[Selected text]

+++

Applying for a job seems to be different in every country, at least to me with my limited experience in Germany, Spain and the US. It is not only the language, but also the information on an application and how the whole recruiting process is handled. During my first month in California my aim was to find out where to look for jobs, how to write an application and how the recruitment process works.
For all this I can highly recommend the Stanford Career Development Center, which is a great source. They offer a very helpful career-planning handbook for your job search, writing applications and interviewing. There is a library with literature and employer research. Moreover the Career Development Center offers excellent workshops and do not forget to check out the calendar for career fairs to meet potential employers.
If you are planning to visit a workshop, let your partner, who is enrolled at Stanford, create a cardinal careers account in his/her name. Through this account you can easily sign up for workshops in his/her name. Services from the Stanford Career Development Center are mainly offered to Stanford students. However it is available for spouses too.

+++

[Given entries]

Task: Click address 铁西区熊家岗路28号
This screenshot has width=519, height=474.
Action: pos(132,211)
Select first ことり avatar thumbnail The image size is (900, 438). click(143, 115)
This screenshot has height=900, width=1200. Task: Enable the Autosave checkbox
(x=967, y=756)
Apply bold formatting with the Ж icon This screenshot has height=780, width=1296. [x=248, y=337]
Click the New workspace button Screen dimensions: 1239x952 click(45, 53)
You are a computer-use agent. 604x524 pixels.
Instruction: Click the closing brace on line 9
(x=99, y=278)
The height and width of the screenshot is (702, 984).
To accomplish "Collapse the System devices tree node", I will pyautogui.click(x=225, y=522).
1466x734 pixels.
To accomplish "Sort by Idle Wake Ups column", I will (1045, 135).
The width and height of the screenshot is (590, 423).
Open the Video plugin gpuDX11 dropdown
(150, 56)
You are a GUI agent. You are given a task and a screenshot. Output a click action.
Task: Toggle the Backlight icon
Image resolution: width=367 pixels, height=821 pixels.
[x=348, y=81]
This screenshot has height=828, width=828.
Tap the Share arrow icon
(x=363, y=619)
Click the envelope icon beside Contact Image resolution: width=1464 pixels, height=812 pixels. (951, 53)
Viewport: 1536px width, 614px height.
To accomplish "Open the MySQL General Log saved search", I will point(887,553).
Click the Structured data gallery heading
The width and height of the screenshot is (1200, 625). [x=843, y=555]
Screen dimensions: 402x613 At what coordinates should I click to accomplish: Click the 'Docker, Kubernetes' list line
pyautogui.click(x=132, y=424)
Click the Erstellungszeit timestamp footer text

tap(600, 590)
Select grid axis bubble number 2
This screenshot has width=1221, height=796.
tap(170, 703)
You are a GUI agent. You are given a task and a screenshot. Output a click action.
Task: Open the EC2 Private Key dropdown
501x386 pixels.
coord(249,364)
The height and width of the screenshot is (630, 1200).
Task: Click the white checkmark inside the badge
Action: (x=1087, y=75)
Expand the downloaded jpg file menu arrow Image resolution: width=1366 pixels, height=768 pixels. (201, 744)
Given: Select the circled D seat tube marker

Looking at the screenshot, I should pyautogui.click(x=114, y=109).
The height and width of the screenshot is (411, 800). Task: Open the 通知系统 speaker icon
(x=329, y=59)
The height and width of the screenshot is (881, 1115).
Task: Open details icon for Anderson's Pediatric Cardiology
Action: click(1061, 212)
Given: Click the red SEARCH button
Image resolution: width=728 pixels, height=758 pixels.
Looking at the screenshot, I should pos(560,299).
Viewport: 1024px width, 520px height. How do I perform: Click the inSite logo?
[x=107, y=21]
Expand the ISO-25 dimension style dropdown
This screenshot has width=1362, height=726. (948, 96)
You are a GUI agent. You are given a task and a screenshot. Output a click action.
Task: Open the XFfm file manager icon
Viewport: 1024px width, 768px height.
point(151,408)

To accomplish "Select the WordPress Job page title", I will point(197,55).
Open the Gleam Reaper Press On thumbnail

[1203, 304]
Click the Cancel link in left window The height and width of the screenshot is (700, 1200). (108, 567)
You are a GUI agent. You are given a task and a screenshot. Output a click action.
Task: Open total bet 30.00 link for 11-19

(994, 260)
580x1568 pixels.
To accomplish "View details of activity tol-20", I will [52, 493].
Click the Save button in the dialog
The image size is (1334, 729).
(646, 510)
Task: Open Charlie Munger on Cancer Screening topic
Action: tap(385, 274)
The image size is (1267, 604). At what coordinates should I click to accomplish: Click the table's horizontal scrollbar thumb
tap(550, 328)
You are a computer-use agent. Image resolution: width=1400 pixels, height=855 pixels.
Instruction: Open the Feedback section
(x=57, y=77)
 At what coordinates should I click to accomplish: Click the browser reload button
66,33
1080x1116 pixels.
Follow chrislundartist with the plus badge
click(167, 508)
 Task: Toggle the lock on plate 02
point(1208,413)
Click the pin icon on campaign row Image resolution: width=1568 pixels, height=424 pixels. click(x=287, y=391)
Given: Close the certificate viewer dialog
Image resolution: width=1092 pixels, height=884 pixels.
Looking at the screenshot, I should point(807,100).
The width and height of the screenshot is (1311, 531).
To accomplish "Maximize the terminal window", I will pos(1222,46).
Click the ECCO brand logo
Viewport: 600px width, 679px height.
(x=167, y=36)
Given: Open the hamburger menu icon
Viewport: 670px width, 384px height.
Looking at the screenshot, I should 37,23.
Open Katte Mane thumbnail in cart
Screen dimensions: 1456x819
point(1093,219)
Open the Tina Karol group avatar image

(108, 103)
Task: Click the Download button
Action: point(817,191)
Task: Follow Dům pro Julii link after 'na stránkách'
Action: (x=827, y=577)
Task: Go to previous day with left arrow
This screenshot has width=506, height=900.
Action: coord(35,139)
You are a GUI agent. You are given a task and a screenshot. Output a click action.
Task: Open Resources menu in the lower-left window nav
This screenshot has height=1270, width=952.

+++

[Task directions] Reproduce, word for word, the full passage about job hunting and the Stanford Career Development Center that precedes the records.

[Written reply]
Applying for a job seems to be different in every country, at least to me with my limited experience in Germany, Spain and the US. It is not only the language, but also the information on an application and how the whole recruiting process is handled. During my first month in California my aim was to find out where to look for jobs, how to write an application and how the recruitment process works.
For all this I can highly recommend the Stanford Career Development Center, which is a great source. They offer a very helpful career-planning handbook for your job search, writing applications and interviewing. There is a library with literature and employer research. Moreover the Career Development Center offers excellent workshops and do not forget to check out the calendar for career fairs to meet potential employers.
If you are planning to visit a workshop, let your partner, who is enrolled at Stanford, create a cardinal careers account in his/her name. Through this account you can easily sign up for workshops in his/her name. Services from the Stanford Career Development Center are mainly offered to Stanford students. However it is available for spouses too.